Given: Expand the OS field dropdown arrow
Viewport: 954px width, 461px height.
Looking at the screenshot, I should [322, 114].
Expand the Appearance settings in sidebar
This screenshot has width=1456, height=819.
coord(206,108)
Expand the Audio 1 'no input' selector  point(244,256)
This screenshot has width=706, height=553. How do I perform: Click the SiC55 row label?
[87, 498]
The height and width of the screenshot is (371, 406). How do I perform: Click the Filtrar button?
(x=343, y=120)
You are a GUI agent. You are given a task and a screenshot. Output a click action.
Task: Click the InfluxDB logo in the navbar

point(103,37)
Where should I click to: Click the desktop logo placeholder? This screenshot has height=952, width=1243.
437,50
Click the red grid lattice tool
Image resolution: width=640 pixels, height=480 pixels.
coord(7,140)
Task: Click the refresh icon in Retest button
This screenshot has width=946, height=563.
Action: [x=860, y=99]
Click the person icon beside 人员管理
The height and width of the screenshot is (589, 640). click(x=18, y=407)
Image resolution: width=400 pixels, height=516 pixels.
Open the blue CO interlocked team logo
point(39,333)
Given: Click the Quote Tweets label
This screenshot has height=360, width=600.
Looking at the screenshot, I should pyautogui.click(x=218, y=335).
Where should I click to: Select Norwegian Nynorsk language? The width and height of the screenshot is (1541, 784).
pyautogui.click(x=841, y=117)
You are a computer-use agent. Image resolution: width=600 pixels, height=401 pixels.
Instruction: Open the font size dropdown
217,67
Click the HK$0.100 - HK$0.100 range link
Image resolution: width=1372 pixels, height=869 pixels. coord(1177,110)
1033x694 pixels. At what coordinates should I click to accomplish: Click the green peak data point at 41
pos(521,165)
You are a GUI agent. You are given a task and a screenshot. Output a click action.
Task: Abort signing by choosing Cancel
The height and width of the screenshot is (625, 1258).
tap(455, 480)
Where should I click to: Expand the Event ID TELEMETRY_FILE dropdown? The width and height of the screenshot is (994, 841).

· · · ·

**Stated exercise**. Render all the records above as a Markdown table with two columns, Row and Line. Number each row and leave out blank lines.

**Task output**.
| Row | Line |
|---|---|
| 1 | Given: Expand the OS field dropdown arrow |
| 2 | Viewport: 954px width, 461px height. |
| 3 | Looking at the screenshot, I should [322, 114]. |
| 4 | Expand the Appearance settings in sidebar |
| 5 | This screenshot has width=1456, height=819. |
| 6 | coord(206,108) |
| 7 | Expand the Audio 1 'no input' selector  point(244,256) |
| 8 | This screenshot has width=706, height=553. How do I perform: Click the SiC55 row label? |
| 9 | [87, 498] |
| 10 | The height and width of the screenshot is (371, 406). How do I perform: Click the Filtrar button? |
| 11 | (x=343, y=120) |
| 12 | You are a GUI agent. You are given a task and a screenshot. Output a click action. |
| 13 | Task: Click the InfluxDB logo in the navbar |
| 14 | point(103,37) |
| 15 | Where should I click to: Click the desktop logo placeholder? This screenshot has height=952, width=1243. |
| 16 | 437,50 |
| 17 | Click the red grid lattice tool |
| 18 | Image resolution: width=640 pixels, height=480 pixels. |
| 19 | coord(7,140) |
| 20 | Task: Click the refresh icon in Retest button |
| 21 | This screenshot has width=946, height=563. |
| 22 | Action: [x=860, y=99] |
| 23 | Click the person icon beside 人员管理 |
| 24 | The height and width of the screenshot is (589, 640). click(x=18, y=407) |
| 25 | Image resolution: width=400 pixels, height=516 pixels. |
| 26 | Open the blue CO interlocked team logo |
| 27 | point(39,333) |
| 28 | Given: Click the Quote Tweets label |
| 29 | This screenshot has height=360, width=600. |
| 30 | Looking at the screenshot, I should pyautogui.click(x=218, y=335). |
| 31 | Where should I click to: Select Norwegian Nynorsk language? The width and height of the screenshot is (1541, 784). |
| 32 | pyautogui.click(x=841, y=117) |
| 33 | You are a computer-use agent. Image resolution: width=600 pixels, height=401 pixels. |
| 34 | Instruction: Open the font size dropdown |
| 35 | 217,67 |
| 36 | Click the HK$0.100 - HK$0.100 range link |
| 37 | Image resolution: width=1372 pixels, height=869 pixels. coord(1177,110) |
| 38 | 1033x694 pixels. At what coordinates should I click to accomplish: Click the green peak data point at 41 |
| 39 | pos(521,165) |
| 40 | You are a GUI agent. You are given a task and a screenshot. Output a click action. |
| 41 | Task: Abort signing by choosing Cancel |
| 42 | The height and width of the screenshot is (625, 1258). |
| 43 | tap(455, 480) |
| 44 | Where should I click to: Expand the Event ID TELEMETRY_FILE dropdown? The width and height of the screenshot is (994, 841). |